## PROBLEM
List every line in the rows below that contains the string "text".

## DATA SUPPLIED

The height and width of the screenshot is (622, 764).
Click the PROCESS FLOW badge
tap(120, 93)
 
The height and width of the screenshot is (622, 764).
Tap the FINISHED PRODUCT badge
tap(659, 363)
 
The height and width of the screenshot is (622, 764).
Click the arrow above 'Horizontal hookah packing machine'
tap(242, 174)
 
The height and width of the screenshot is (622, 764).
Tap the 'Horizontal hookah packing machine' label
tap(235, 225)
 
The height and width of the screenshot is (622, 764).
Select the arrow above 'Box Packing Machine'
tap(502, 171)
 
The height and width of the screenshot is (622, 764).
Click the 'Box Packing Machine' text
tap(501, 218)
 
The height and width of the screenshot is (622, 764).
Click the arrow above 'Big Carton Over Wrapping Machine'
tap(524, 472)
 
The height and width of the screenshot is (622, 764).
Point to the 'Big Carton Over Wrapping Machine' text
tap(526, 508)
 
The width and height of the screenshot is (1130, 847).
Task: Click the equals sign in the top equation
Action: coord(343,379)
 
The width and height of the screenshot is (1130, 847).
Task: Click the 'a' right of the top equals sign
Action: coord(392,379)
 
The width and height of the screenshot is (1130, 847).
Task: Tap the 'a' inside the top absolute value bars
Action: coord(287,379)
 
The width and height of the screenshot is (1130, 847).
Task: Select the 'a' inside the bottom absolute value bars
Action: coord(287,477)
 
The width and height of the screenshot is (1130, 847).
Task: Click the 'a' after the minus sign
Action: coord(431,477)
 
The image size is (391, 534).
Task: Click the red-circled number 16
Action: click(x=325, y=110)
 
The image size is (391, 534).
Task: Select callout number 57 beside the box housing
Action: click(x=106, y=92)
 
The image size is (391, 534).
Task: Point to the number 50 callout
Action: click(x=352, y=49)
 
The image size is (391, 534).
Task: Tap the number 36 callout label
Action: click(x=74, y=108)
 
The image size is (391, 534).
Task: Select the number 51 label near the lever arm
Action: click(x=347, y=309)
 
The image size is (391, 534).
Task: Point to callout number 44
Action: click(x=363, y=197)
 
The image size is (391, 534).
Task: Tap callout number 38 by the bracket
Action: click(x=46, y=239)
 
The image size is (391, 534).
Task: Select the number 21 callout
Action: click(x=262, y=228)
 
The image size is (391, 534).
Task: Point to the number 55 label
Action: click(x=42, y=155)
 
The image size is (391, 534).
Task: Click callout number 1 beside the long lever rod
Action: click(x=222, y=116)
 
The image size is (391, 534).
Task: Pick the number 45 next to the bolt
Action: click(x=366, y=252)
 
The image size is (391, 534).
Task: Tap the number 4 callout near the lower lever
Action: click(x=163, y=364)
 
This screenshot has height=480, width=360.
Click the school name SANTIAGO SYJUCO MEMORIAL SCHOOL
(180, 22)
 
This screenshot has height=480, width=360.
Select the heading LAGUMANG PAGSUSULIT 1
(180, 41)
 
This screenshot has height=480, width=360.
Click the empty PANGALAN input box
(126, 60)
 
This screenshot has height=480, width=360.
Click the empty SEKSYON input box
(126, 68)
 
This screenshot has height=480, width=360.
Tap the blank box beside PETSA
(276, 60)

## TASK OUTPUT
Click the 'Box Packing Machine' text
Point to the 'Big Carton Over Wrapping Machine' text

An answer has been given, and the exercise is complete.